◆ **Exercise goal**: For each line in the records that contains "ÇIKMA", make a copy.

- Opening Delimiter -

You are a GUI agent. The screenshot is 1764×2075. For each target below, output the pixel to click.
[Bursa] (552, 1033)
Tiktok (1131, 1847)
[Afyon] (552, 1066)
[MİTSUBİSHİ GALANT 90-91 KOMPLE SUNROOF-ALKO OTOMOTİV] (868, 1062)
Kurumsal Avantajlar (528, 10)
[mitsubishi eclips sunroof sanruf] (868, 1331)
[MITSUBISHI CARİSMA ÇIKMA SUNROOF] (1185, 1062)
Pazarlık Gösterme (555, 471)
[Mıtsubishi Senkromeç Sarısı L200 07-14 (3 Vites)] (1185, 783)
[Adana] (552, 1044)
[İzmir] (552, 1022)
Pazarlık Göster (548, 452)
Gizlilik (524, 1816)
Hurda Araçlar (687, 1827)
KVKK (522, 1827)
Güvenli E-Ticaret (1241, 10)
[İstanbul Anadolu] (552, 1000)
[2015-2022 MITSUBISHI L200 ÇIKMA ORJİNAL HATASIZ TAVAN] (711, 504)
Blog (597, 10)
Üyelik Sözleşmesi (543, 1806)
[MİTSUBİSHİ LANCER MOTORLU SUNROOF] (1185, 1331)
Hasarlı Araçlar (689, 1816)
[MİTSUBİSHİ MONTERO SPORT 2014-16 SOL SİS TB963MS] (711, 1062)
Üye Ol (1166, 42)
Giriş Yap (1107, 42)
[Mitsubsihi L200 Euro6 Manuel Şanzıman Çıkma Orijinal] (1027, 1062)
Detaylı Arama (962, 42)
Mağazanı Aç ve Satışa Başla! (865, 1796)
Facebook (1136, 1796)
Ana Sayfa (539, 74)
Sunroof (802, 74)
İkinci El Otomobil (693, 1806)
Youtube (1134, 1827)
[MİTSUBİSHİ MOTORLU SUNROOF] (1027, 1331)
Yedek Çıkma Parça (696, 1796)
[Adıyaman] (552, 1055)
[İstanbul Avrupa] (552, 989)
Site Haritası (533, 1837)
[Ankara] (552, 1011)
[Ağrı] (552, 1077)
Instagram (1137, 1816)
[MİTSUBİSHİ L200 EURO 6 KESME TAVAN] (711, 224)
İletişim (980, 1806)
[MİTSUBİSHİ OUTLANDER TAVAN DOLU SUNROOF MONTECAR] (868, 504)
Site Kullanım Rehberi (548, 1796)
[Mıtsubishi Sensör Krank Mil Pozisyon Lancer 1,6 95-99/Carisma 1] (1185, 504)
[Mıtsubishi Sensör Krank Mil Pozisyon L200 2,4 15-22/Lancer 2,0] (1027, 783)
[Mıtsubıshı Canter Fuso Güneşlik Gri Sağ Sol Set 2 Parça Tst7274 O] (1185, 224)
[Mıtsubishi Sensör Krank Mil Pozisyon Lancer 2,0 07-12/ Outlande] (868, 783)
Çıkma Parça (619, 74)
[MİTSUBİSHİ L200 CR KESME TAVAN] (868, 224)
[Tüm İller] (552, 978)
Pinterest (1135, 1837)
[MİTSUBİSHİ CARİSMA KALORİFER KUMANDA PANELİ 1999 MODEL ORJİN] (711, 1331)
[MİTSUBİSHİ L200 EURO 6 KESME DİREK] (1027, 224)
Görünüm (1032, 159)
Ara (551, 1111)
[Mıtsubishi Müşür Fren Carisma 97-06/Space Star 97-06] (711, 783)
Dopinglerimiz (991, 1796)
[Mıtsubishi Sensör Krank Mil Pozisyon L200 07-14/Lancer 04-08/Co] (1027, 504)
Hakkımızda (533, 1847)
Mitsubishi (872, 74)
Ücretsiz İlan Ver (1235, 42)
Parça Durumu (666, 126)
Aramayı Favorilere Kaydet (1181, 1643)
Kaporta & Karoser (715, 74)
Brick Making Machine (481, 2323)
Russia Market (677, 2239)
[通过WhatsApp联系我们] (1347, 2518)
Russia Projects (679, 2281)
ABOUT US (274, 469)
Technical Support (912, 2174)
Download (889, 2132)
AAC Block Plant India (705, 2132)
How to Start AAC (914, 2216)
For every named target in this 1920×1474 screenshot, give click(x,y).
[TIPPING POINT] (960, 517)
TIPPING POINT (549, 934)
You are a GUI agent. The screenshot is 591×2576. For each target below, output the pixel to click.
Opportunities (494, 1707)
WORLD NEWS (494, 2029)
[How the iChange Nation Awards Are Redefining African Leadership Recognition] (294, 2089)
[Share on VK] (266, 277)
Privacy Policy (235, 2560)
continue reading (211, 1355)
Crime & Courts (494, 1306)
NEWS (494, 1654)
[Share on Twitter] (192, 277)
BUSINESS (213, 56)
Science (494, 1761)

- Closing Delimiter -

◆ **Output for this task**:
[MITSUBISHI CARİSMA ÇIKMA SUNROOF] (1185, 1062)
[2015-2022 MITSUBISHI L200 ÇIKMA ORJİNAL HATASIZ TAVAN] (711, 504)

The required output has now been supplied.